Out of the gate like a rabid bulldog, the title-track sets a ferocious pace that rarely relents. In the wake of such an interminable succession of line-up disruption and underwhelming albums, it’s a return to form on a grand scale. Despite the presence of producer Rhys Fulber ”“ veteran of electro-industrial pioneers Frontline Assembly ”“ Mechanize ups the extreme metal quotient, restoring balance to an equation which had become too loaded in favour of sampling and studio trickery. Hoglan’s robotic precision behind the drum kit is a marvel to behold, pounding like a jackhammer as Cazares’ paint-stripping riffs lurch from all-out aggression to haunting melody.

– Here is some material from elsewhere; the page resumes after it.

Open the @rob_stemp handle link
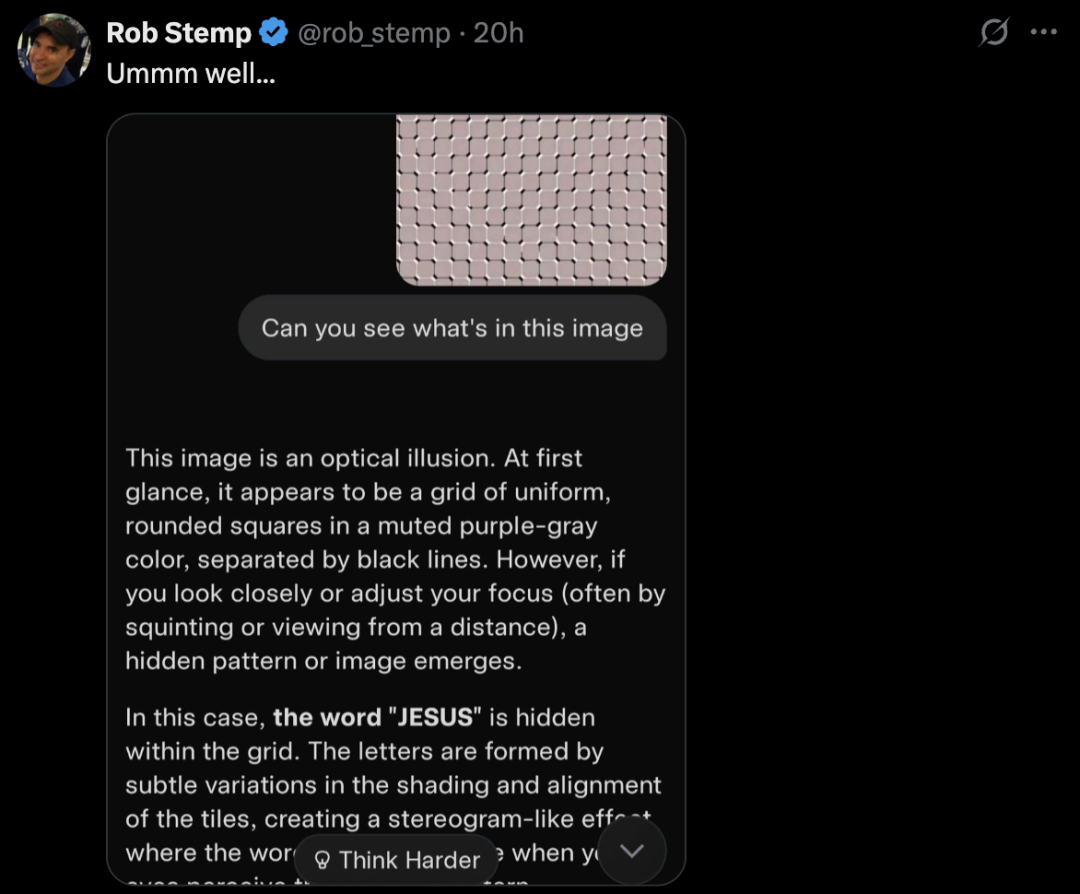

In its pitiless intensity, Mechanize ultimately lacks stand-out anthems. Although Powershifter has already been released as the first single and an official music video for Fear Campaign effectively makes it the album’s second, this is an unremitting aural assault unlikely to recreate the crossover enjoyed by 1995’s landmark Demanufacture. Fear Factory’s slices of digital dystopia no longer sound futuristic or groundbreaking, but Mechanize is a powerful statement from a revitalized and still-relevant band.